Extrait choisi
☆ ☆ ☆ ☆ ☆ ☆ ☆
Comment les géants de la tech peuvent-ils ajuster leurs stratégies pour rester dans la course à l’IA ?
Les grands acteurs comme Google, Anthropic ou Amazon doivent constamment réévaluer leurs positions face à OpenAI. Amazon, par exemple, a choisi de se concentrer davantage sur son rôle de fournisseur de cloud que de rival direct. C’est une stratégie subtile, qui luipermet de profiter des innovations d’autres acteurs comme Anthropic ou Mistral, tout en restant dans une posture complémentaire. Ces alliances stratégiques entre géants de la tech ne doivent pas être vues comme de simples partenariats, mais plutôt comme des moyens pour eux de rester dans la course à l’innovation tout en réduisant les risques directs de confrontation.
Malgré les défis auxquels OpenAI est confrontée, sa stratégie repose toujours sur la collaboration avec des partenaires-clés. C’est fondamental pour garantir la sécurité des données et soutenir le développement continu de ses modèles. Ce qui est intéressant ici, c’est que même en période de tension ou de contraintes financières, les équipes OpenAI ne se détournent pas de ces partenariats. Au contraire, on peut s’attendre à ce qu’ils ré-injectent des ressources dans ces collaborations pour renforcer leur position. En fait, c’est cette synergie avec les entreprises technologiques et les laboratoires qui leur permet de rester à la pointe du secteur.
Là où Google pourrait véritablement changer la donne, c’est en réorientant sa stratégie autour de la recherche sémantique et conversationnelle. Ils ont déjà commencé à travailler sur ces technologies, mais la vraie clé sera d’adapter leur moteur de recherche pour tirer parti de ces nouvelles approches. C’est une nécessité pour maintenir leur compétitivité face à un écosystème d’IA en pleine mutation, mais les derniers événements ne permettent pas de se rassurer sur le sujet. Le modèle Gemini reste encore derrière son concurrent principal notamment depuis la sortie de GPT search d’OpenAI, et ce, malgré les investissements de Google dans son projet Jarvis (l’IA qui contrôle votre navigateur).
☆ ☆ ☆ ☆ ☆ ☆ ☆
Informations fournies
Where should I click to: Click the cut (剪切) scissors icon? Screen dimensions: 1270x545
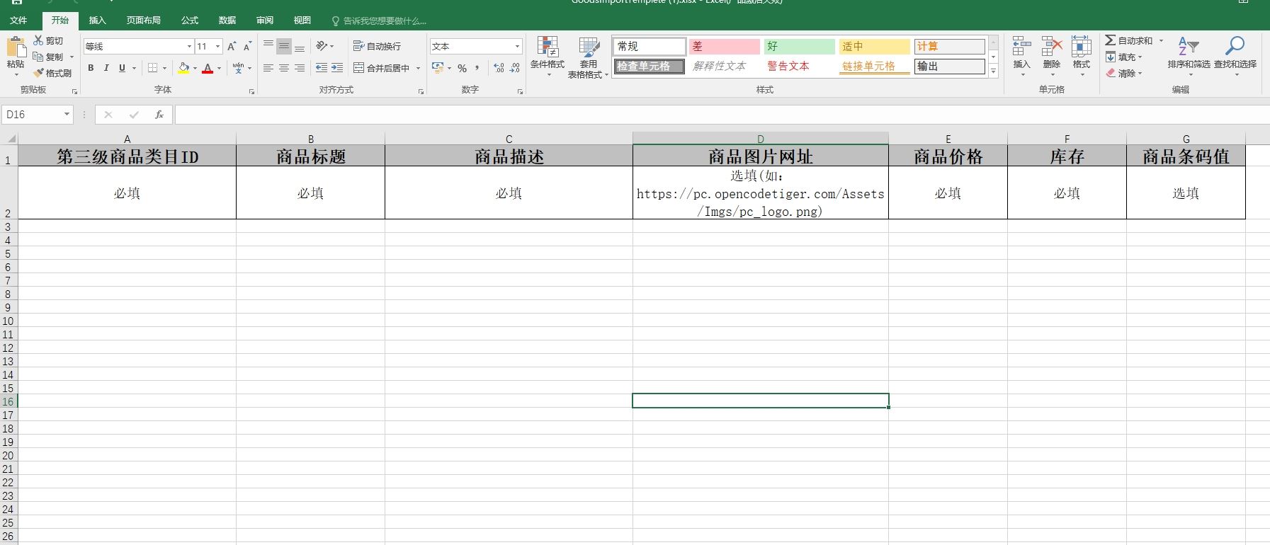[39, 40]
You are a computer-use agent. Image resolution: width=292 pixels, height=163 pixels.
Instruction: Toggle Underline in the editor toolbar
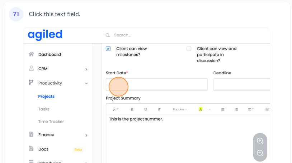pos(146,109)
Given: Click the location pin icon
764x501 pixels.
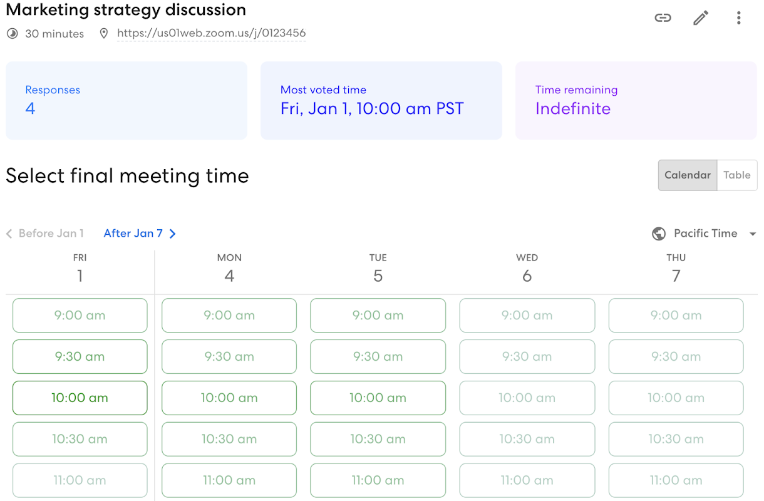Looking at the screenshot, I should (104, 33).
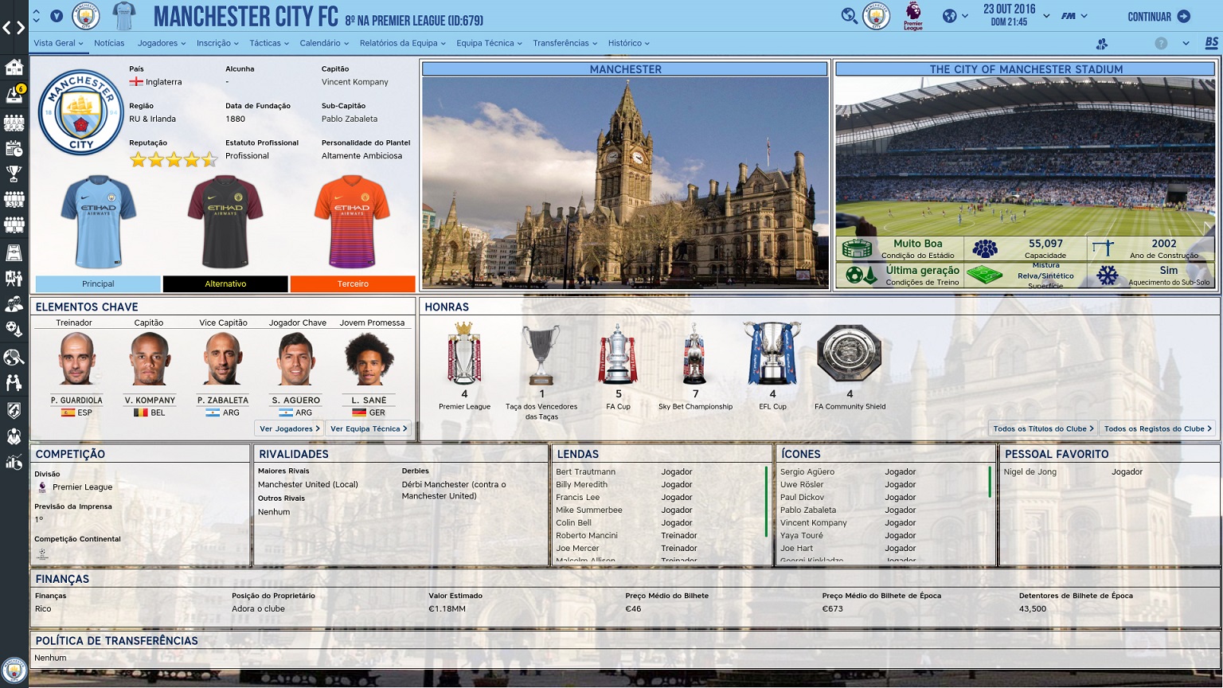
☆ ☆ ☆ ☆ ☆ ☆ ☆
Ce qu'il faut faire
(a) Recopiez le passage de l'extrait sur la course à l'IA qui commence par « Malgré les défis » et se termine par « pointe du secteur. ».
(b) Répondez à ces questions à l'aide de l'extrait sur la course à l'IA :
(i) Quel rôle Amazon a-t-il choisi de mettre en avant plutôt que celui de rival direct ?
(ii) Sur quoi repose toujours la stratégie d'OpenAI ?
(iii) Quel est le nom du projet de Google qui contrôle le navigateur ?
(c) Reprenez l'extrait sur la course à l'IA juste après sa dernière phrase et écrivez-en la suite.

Réponses données
(a)
Malgré les défis auxquels OpenAI est confrontée, sa stratégie repose toujours sur la collaboration avec des partenaires-clés. C’est fondamental pour garantir la sécurité des données et soutenir le développement continu de ses modèles. Ce qui est intéressant ici, c’est que même en période de tension ou de contraintes financières, les équipes OpenAI ne se détournent pas de ces partenariats. Au contraire, on peut s’attendre à ce qu’ils ré-injectent des ressources dans ces collaborations pour renforcer leur position. En fait, c’est cette synergie avec les entreprises technologiques et les laboratoires qui leur permet de rester à la pointe du secteur.

(b)
(i) Celui de fournisseur de cloud.
(ii) Sur la collaboration avec des partenaires-clés.
(iii) Jarvis.

(c)
Anthropic innove également beaucoup ces derniers temps, en particulier avec “Computer Use” et sa promesse de contrôler certaines tâches sur votre ordinateur grâce à l’IA.
Meta, de son côté, mise sur l’open source, un choix qui pourrait s’avérer stratégique. En ouvrant ses technologies, il s’assure une contribution continue de la communauté, ce qui accélère l’innovation. Ce modèle open source favorise également le développement de modèles spécialisés tout en maintenant son identité propre. On observe une tendance générale vers des modèles plus petits et plus personnalisés. Meta n’est pas seul dans cette dynamique, mais il semble bien positionné pour en tirer parti, en particulier dans un environnement où l’open source devient un facteur clé d’innovation.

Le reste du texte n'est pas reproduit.